» Description of the task
Output a character-exact copy of the data, images removed.

[Dataset entries]
◆ ◆ ◆ ◆

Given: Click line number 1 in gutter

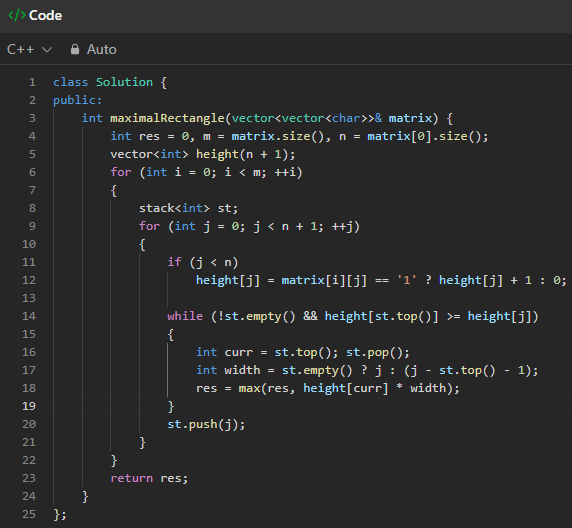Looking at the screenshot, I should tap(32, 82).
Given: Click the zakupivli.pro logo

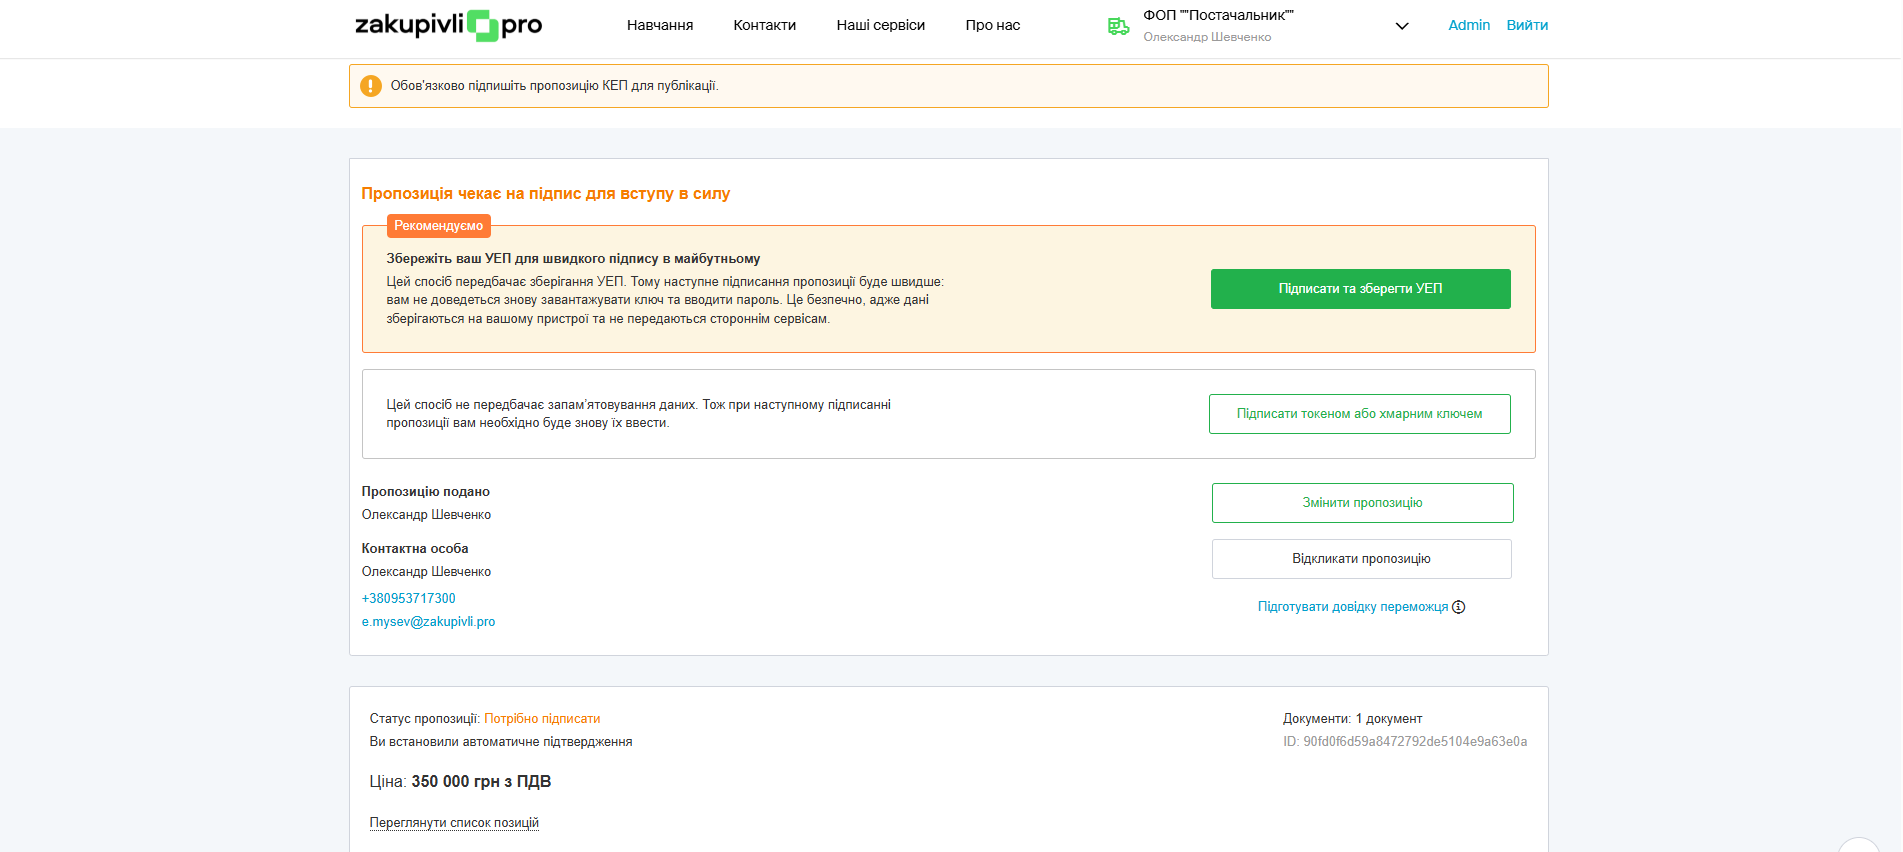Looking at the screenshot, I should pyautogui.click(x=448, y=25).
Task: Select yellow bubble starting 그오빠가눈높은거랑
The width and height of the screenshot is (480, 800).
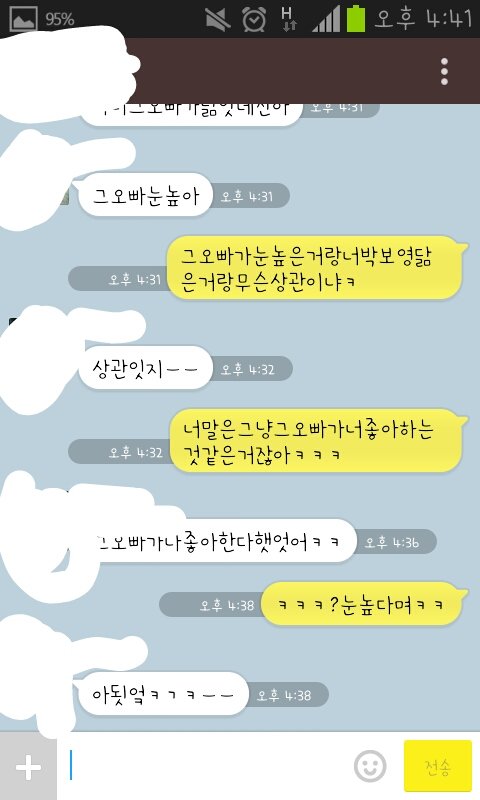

◆ ◆ ◆ ◆

» Task result
Given: Click line number 1 in gutter

Looking at the screenshot, I should tap(32, 82).
Given: Click the zakupivli.pro logo

Looking at the screenshot, I should pyautogui.click(x=448, y=25).
Task: Select yellow bubble starting 그오빠가눈높은거랑
The width and height of the screenshot is (480, 800).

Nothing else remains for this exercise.